» **Exercise goal**
No line before the one holding "Open the Header style dropdown" is wanted; restate word for word that line and all lines after it to the end of the entries, excluding pictures.

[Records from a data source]
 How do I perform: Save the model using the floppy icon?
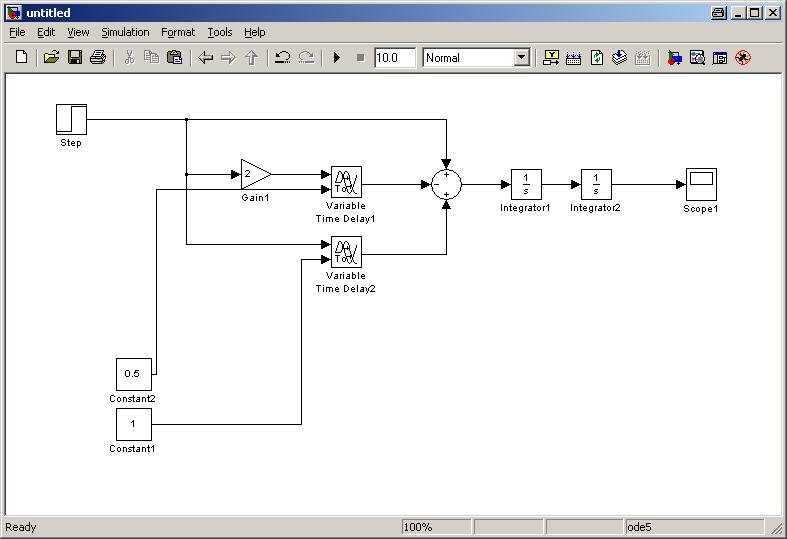pos(75,58)
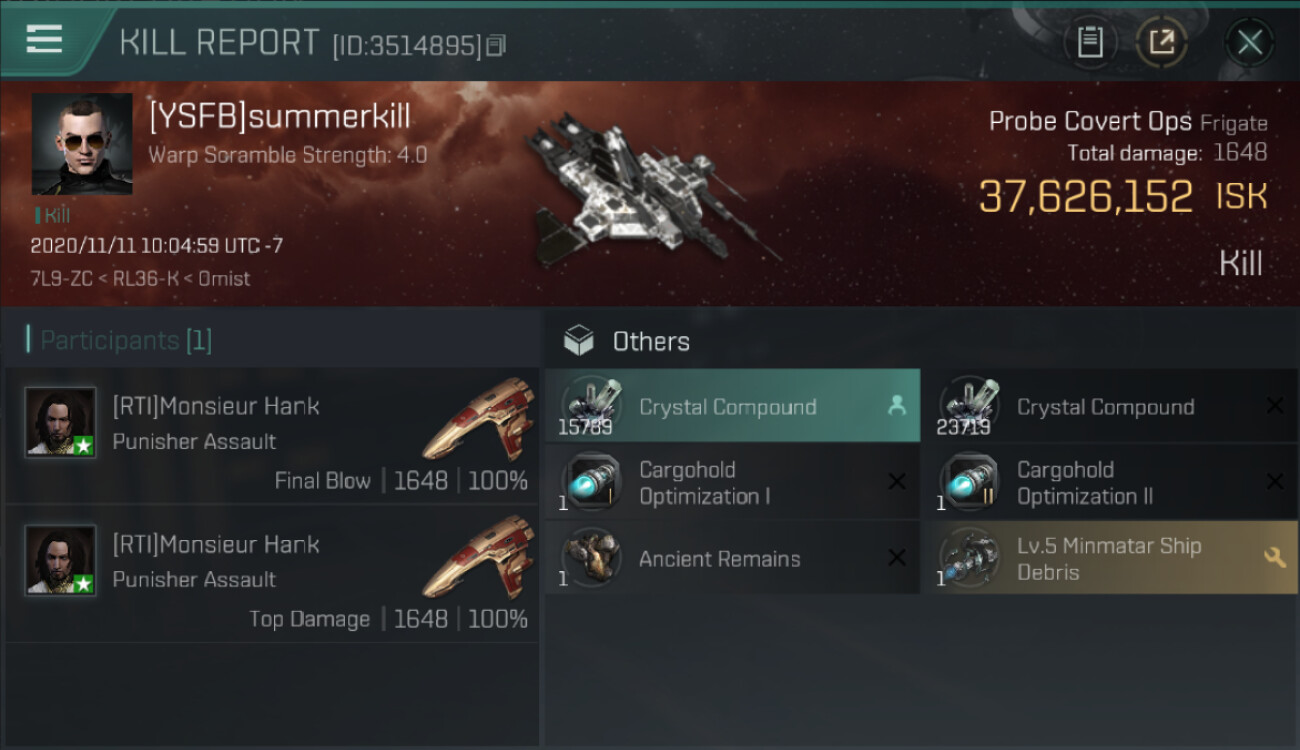
Task: Click the 7L9-ZC system location link
Action: [63, 279]
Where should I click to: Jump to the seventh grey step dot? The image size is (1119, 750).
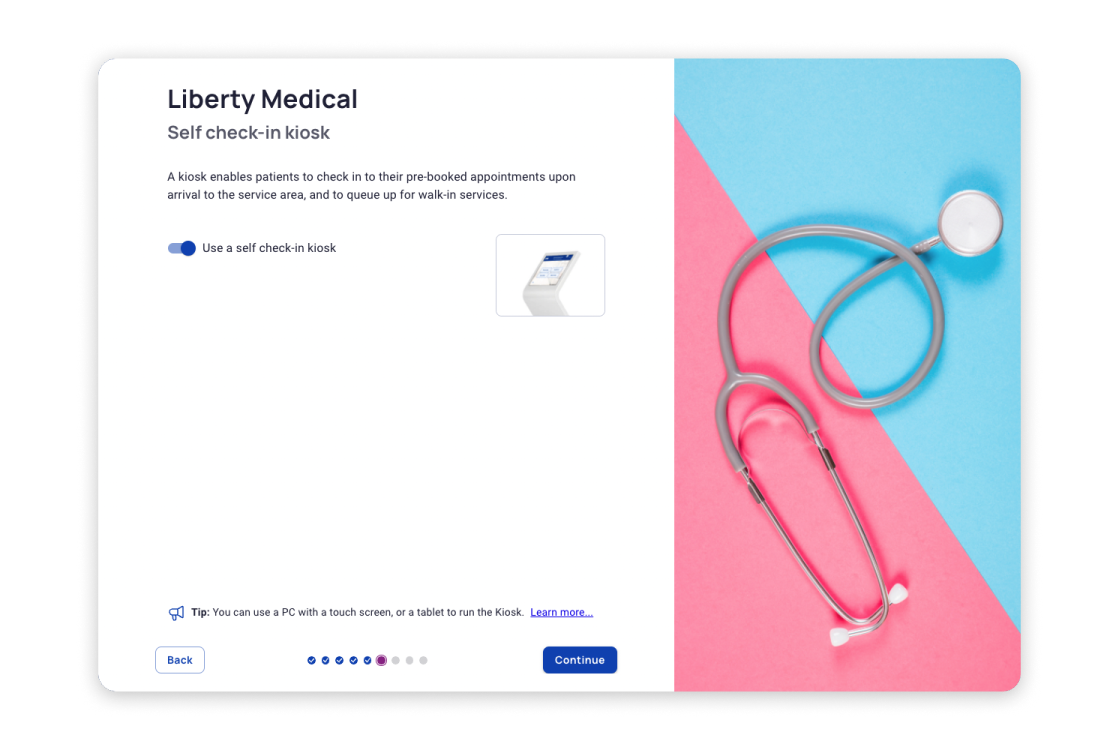click(x=395, y=661)
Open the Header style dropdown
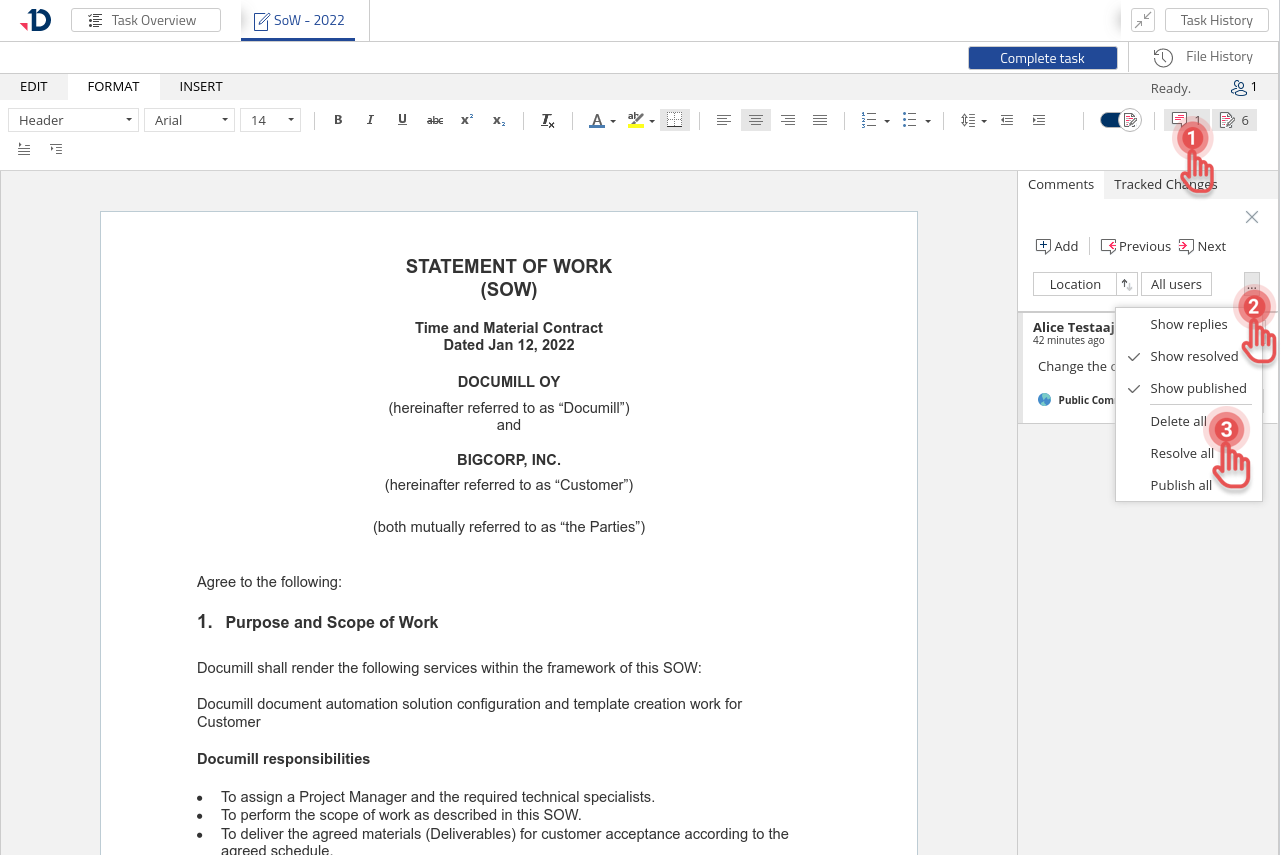This screenshot has width=1281, height=855. 73,120
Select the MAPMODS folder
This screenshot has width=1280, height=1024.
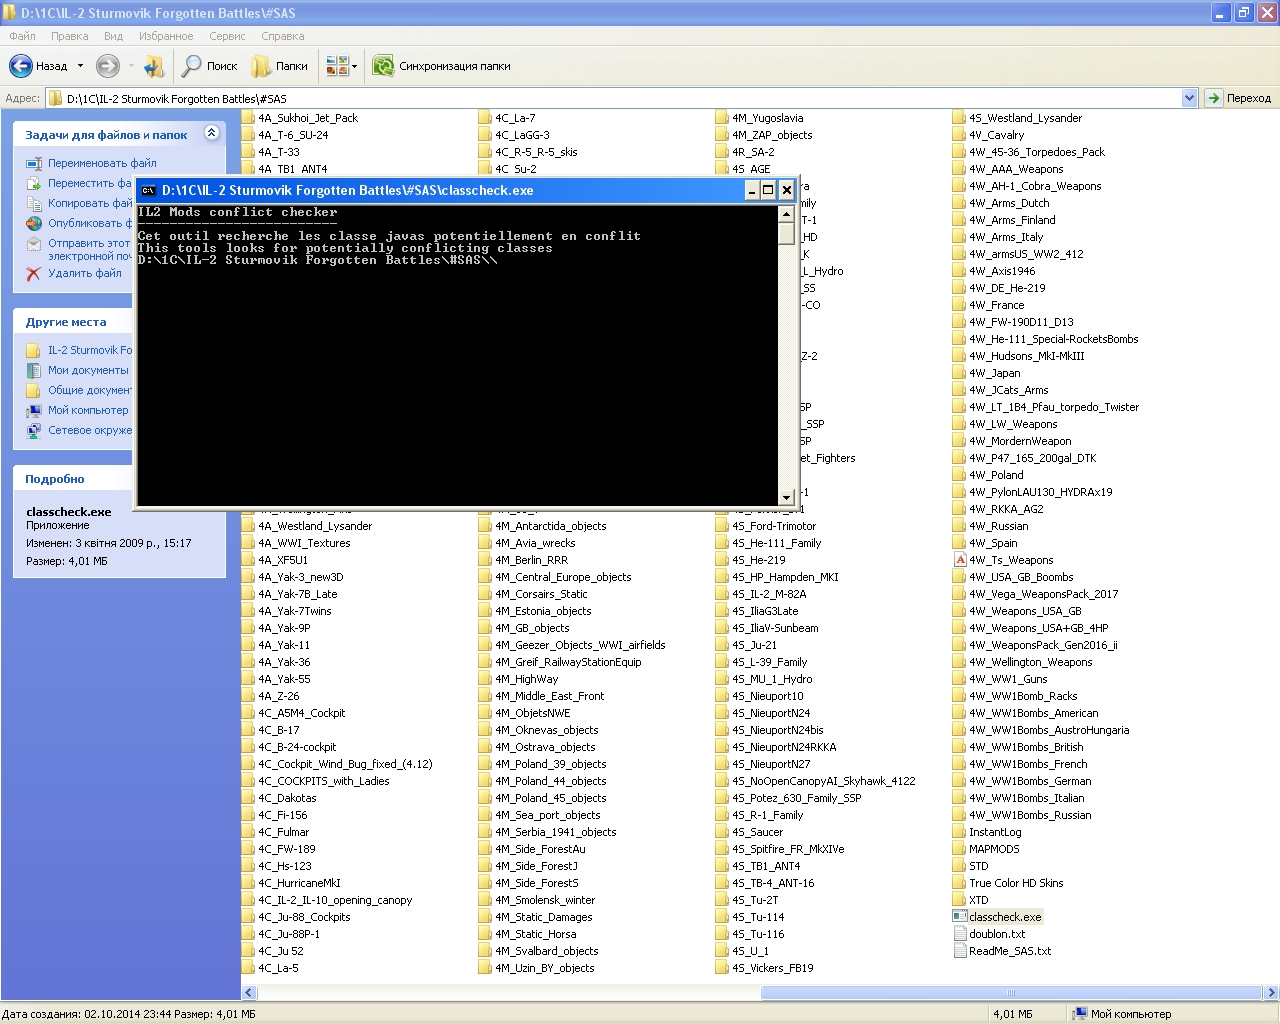(993, 849)
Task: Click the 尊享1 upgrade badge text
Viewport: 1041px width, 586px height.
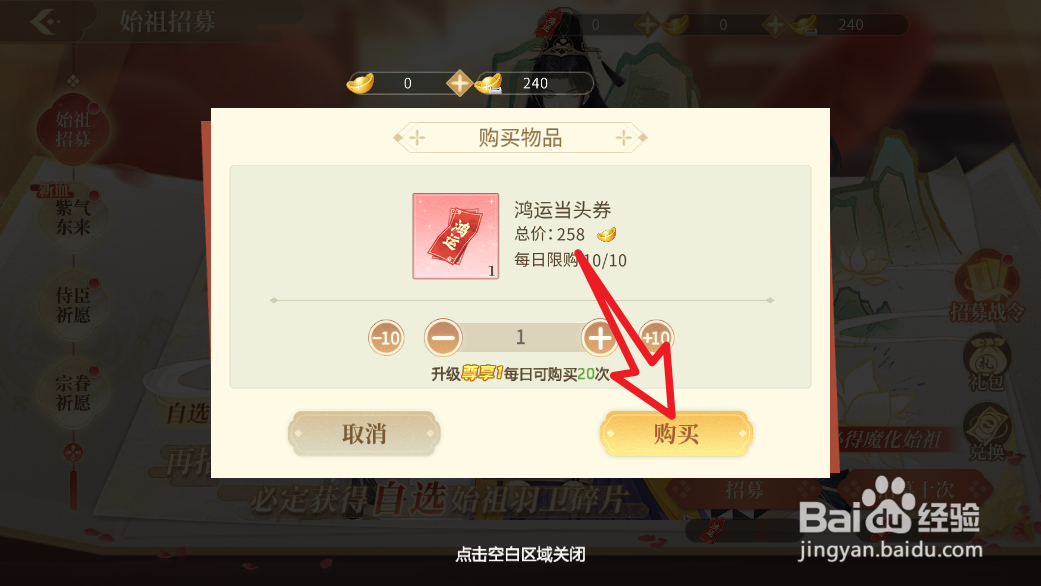Action: 482,374
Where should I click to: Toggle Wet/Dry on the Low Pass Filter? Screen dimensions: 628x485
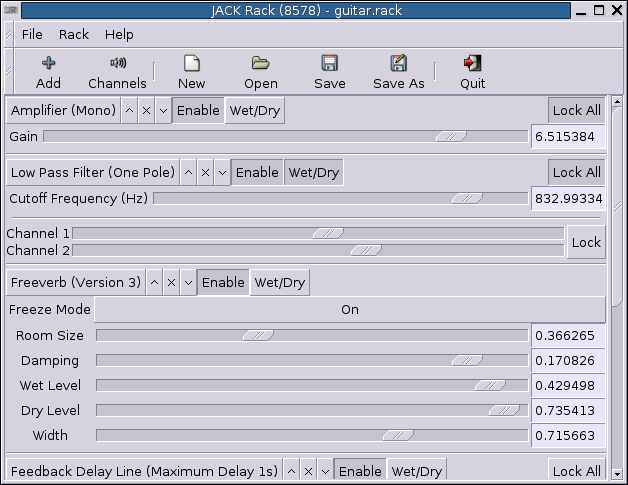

» **Written response**
Open the Header style dropdown
This screenshot has width=1281, height=855. 73,120
Select the MAPMODS folder
This screenshot has width=1280, height=1024.
(993, 849)
Task: Click the 尊享1 upgrade badge text
Viewport: 1041px width, 586px height.
Action: 482,374
Where should I click to: Toggle Wet/Dry on the Low Pass Filter? Screen dimensions: 628x485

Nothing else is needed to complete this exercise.